Adam Schwartzberg, Shaul Aloni, Sinéad Griffin, Yashwanth Balaji, Mythili Surendran, Lawrence Berkeley National Laboratory, Berkeley, CA
Superconducting quantum devices rely on radio frequency resonant cavities, often at the single photon level. Preserving coherence, for tangible applications, requires the fabrication of cavities with quality factors that are as high as possible. Similar to optical cavities, fabrication quality plays an important role. However, the addition of quantum device elements (e.g. Josephson Junctions) and additional loss channels present at the operational frequency (two level systems) add complex interactions that play an enormous role in achieving the required performance. To a great extent, these challenges are related to specific materials questions that are currently poorly understood for devices of this type. Research into this area is difficult due to the diversity of expertise and instrumentation needed. Materials growth, fabrication, milli-Kelvin cryogenics, and radio frequency electronics and measurement are the basic building blocks needed to understand the operational effects of materials and device fabrication choices.
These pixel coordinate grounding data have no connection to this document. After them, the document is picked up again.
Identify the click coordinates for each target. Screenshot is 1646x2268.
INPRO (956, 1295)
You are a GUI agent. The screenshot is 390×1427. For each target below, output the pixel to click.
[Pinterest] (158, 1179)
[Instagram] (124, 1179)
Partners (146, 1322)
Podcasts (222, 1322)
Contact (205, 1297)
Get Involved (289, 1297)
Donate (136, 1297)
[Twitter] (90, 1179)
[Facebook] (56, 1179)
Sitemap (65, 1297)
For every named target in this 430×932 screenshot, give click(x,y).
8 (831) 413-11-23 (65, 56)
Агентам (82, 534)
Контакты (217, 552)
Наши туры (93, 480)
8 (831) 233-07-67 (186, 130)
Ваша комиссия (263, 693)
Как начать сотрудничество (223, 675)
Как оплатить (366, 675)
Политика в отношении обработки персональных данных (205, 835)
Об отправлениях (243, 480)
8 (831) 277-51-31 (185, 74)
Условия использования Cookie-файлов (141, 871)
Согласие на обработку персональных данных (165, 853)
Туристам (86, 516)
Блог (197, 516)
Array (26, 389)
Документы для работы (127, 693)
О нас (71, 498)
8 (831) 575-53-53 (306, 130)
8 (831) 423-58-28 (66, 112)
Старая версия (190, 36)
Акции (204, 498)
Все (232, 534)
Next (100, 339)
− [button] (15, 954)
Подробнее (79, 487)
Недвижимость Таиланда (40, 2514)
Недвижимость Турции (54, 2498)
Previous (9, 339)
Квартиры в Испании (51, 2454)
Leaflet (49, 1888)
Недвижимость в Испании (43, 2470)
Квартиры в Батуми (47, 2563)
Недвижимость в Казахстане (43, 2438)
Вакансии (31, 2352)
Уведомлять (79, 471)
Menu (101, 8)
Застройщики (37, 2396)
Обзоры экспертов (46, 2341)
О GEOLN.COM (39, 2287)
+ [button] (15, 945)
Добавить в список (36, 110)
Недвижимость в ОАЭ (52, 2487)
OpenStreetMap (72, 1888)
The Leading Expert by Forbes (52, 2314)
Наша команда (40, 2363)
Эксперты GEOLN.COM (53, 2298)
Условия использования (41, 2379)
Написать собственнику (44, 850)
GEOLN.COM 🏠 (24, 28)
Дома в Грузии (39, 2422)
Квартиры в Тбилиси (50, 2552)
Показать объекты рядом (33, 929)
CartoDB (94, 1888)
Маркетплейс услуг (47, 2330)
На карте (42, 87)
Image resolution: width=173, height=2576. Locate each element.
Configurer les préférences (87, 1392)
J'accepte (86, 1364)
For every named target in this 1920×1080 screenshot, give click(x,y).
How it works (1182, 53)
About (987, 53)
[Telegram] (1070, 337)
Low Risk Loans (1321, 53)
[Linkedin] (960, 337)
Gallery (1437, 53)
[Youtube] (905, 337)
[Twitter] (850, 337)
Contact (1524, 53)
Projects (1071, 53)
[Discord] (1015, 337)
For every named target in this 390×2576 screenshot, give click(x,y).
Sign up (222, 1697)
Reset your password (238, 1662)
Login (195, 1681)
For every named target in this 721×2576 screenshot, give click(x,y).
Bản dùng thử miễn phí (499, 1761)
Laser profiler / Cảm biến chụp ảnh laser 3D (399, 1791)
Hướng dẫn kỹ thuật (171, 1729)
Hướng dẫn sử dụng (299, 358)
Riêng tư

To this end, we at the Molecular Foundry have been building a holistic toolset for answering these questions. In this talk I will present progress on our work developing these facilities starting with our previous work to understand materials interfaces in quantum devices as a motivation, followed by the development and implementation of a new robotically controlled cluster deposition and analysis tool, and finally our progress in building our own cryogenic characterization suite. The cluster deposition tool contains four deposition stations (e-beam evaporation, reactive sputtering, and oxide and nitride atomic layer deposition), a multi-sample load-lock and glovebox, and an analytical chamber for in-vacuo characterization (XPS, FTIR, and ellipsometry) which allow us to grow a wide range of materials with clean interfaces and the ability to understand the nature of those interfaces. We combine these new growth capabilities with advanced materials characterization and nanofabrication expertise to explore the many facets of this open question. Additionally, I will discuss AI/ML techniques which we are developing to be implemented autonomously with the cluster tool and will provide new pathways for solving complex materials challenges.